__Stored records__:
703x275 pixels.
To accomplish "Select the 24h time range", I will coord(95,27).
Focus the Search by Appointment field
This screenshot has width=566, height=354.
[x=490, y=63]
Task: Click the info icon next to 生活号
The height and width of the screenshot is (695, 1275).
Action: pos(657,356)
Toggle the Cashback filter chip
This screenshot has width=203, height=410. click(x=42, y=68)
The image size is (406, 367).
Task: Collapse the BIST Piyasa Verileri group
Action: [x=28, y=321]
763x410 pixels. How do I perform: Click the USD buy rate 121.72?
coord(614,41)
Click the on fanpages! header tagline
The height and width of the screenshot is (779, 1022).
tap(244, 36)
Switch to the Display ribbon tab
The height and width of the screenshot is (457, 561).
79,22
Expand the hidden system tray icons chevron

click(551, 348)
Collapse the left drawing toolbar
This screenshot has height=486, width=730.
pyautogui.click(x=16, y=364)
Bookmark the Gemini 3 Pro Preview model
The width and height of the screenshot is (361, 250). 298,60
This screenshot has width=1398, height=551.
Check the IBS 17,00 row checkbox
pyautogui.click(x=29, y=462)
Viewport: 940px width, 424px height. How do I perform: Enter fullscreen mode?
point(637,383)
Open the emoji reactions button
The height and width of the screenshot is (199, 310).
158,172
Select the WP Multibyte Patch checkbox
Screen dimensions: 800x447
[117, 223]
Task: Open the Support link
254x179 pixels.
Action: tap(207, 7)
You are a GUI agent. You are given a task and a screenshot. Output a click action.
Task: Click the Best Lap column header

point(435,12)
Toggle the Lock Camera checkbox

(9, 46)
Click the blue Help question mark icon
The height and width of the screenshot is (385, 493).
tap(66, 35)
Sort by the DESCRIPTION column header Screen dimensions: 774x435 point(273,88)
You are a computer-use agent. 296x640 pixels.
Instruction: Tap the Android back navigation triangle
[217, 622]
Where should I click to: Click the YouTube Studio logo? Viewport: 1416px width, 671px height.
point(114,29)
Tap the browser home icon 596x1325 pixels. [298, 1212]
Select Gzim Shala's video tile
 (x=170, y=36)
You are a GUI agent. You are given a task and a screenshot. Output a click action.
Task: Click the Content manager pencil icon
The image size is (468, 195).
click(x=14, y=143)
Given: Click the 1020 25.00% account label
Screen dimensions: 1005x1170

__Task description__: Return all of the data precisely as it appears.

__Task answer__:
703x275 pixels.
To accomplish "Select the 24h time range", I will coord(95,27).
Focus the Search by Appointment field
This screenshot has width=566, height=354.
[x=490, y=63]
Task: Click the info icon next to 生活号
The height and width of the screenshot is (695, 1275).
Action: pos(657,356)
Toggle the Cashback filter chip
This screenshot has width=203, height=410. click(x=42, y=68)
The image size is (406, 367).
Task: Collapse the BIST Piyasa Verileri group
Action: [x=28, y=321]
763x410 pixels. How do I perform: Click the USD buy rate 121.72?
coord(614,41)
Click the on fanpages! header tagline
The height and width of the screenshot is (779, 1022).
tap(244, 36)
Switch to the Display ribbon tab
The height and width of the screenshot is (457, 561).
79,22
Expand the hidden system tray icons chevron

click(551, 348)
Collapse the left drawing toolbar
This screenshot has height=486, width=730.
pyautogui.click(x=16, y=364)
Bookmark the Gemini 3 Pro Preview model
The width and height of the screenshot is (361, 250). 298,60
This screenshot has width=1398, height=551.
Check the IBS 17,00 row checkbox
pyautogui.click(x=29, y=462)
Viewport: 940px width, 424px height. How do I perform: Enter fullscreen mode?
point(637,383)
Open the emoji reactions button
The height and width of the screenshot is (199, 310).
158,172
Select the WP Multibyte Patch checkbox
Screen dimensions: 800x447
[117, 223]
Task: Open the Support link
254x179 pixels.
Action: tap(207, 7)
You are a GUI agent. You are given a task and a screenshot. Output a click action.
Task: Click the Best Lap column header

point(435,12)
Toggle the Lock Camera checkbox

(9, 46)
Click the blue Help question mark icon
The height and width of the screenshot is (385, 493).
tap(66, 35)
Sort by the DESCRIPTION column header Screen dimensions: 774x435 point(273,88)
You are a computer-use agent. 296x640 pixels.
Instruction: Tap the Android back navigation triangle
[217, 622]
Where should I click to: Click the YouTube Studio logo? Viewport: 1416px width, 671px height.
point(114,29)
Tap the browser home icon 596x1325 pixels. [298, 1212]
Select Gzim Shala's video tile
 (x=170, y=36)
You are a GUI agent. You are given a task and a screenshot. Output a click action.
Task: Click the Content manager pencil icon
The image size is (468, 195).
click(x=14, y=143)
Given: Click the 1020 25.00% account label
Screen dimensions: 1005x1170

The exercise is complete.